2014.12.1
 
Books (環境と健康Vol.27 No. 4より)

 

佐藤眞一、高山 緑、増本康平 著

老いのこころ−加齢と成熟の発達心理学


(株)有斐閣 ¥2,000+税
2014 年 6 月 10 日発行 ISBN 978-4-641-22016-4

 

 

 国連の定義によると、総人口に占める65 歳以上の比率、すなわち高齢化率が 7 %を超えた社会を「高齢化社会」、その 2 倍の 14 %に達した社会を「高齢社会」と呼んでいるが、わが国では1970 年に「高齢化社会」となり、1994 年には「高齢社会」となった。そして 2007 年には、その高齢化率は3 倍の 21 %に達し、「超高齢社会」となった。2012 年の統計では、90 歳以上の超高齢者は 150 万人、100 歳以上の百寿者が 5 万人である。

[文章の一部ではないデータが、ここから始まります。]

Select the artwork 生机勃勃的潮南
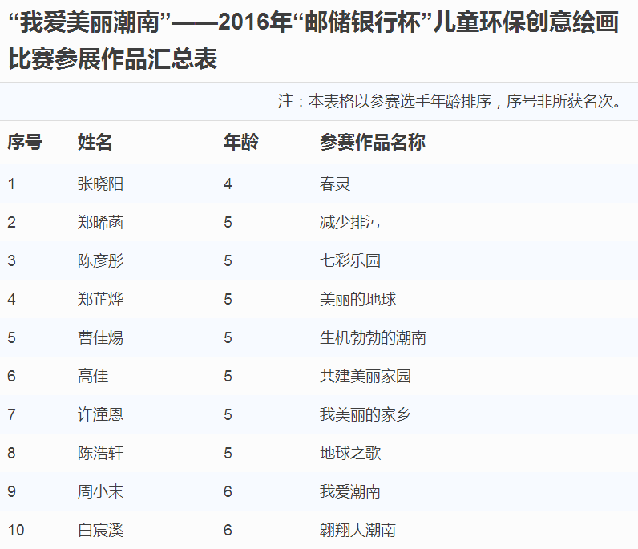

 本書は、若手、中堅、ベテランの 3 研究者による、高齢化の社会的側面と老化・加齢の個人的側面に関する考察であって、3 部からなっている。すなわち第 1 部「老いを包む社会」、第 2 部「老いのこころのメカニズム」、第 3 部「老いて、生きる」であり、その具体例が 12 のコラム欄に示されている。第 1 部で注目したのは、ハヴィガースト(Havigharst, 1953)の発達段階モデルで、人生を乳児期、児童初期、児童中期、青年期、中年期、高齢期の 6 段階に区分し、各段階での課題を達成することにより、次段階への適応を可能にするとのことで、高齢期では人生を生き抜いてきた体験と英知によって、喪失を新たな獲得の機会として適応できることが示唆されている。第 2 部での注目点は知的能力の階層性を想定し、頭の回転の速さや思考の柔軟さに対応する流動性知能と言葉の理解・運用能力や一般常識に代表される結晶性知能に分け、高齢期の流動性知能の低下は結晶性知能によって補うことが出来る可能性を指摘している。第 3 部は超高齢者に対する論考で、自立生活の可能な人はその 2 割に過ぎないので、家族介護という神話を脱し、介護の専門家と近隣の人々によって支えられるコミュニティケアの実現を課題としている。

 本書は、人生を心身の成長と老化の相反する側面が同時に生起する動的過程として捉えた、「高齢期の発達心理学」として高く評価されてよい。